**What the exercise asks:**
Using the word "computer" as the filter, copy each matching line from the records.

Saved entries
[Start of Attachment]
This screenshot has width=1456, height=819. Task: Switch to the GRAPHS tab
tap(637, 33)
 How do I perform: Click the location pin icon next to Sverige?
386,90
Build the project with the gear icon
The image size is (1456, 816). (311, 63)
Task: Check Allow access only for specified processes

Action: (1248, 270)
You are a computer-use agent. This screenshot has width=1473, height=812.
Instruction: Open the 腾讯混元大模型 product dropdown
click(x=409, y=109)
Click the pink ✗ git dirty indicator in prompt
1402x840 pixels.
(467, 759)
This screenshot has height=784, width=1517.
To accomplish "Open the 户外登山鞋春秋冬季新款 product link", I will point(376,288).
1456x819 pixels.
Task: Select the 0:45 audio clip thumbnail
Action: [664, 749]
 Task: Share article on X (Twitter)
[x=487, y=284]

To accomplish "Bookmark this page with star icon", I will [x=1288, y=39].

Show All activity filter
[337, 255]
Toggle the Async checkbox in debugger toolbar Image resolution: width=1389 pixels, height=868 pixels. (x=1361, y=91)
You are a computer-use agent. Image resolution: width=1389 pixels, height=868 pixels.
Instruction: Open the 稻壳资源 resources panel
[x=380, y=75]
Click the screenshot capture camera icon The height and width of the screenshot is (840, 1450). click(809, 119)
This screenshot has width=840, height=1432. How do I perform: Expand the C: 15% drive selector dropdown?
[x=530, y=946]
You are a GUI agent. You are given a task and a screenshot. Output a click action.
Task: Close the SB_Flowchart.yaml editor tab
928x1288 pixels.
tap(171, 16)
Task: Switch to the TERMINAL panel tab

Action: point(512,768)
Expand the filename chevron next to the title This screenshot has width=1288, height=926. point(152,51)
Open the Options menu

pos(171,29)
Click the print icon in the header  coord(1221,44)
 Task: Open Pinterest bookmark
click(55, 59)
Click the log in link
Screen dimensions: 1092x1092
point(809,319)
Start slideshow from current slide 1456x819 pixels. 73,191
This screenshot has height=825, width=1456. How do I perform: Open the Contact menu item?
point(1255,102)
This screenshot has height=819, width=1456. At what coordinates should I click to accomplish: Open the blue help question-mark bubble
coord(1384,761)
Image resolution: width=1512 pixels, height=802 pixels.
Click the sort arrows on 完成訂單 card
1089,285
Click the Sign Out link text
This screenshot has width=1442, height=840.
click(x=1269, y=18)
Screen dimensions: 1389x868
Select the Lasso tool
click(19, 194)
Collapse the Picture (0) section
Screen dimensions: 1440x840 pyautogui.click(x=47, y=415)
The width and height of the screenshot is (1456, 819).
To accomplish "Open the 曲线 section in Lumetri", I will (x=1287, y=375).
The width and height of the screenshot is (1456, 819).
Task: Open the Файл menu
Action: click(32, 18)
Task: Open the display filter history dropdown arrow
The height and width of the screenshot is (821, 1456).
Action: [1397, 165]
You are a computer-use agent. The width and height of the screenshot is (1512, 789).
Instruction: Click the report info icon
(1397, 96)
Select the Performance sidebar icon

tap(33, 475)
[End of Attachment]
**Answer box:**
You are a computer-use agent. This screenshot has width=1473, height=812.
You are a computer-use agent. Image resolution: width=1389 pixels, height=868 pixels.
You are a computer-use agent. The width and height of the screenshot is (1512, 789).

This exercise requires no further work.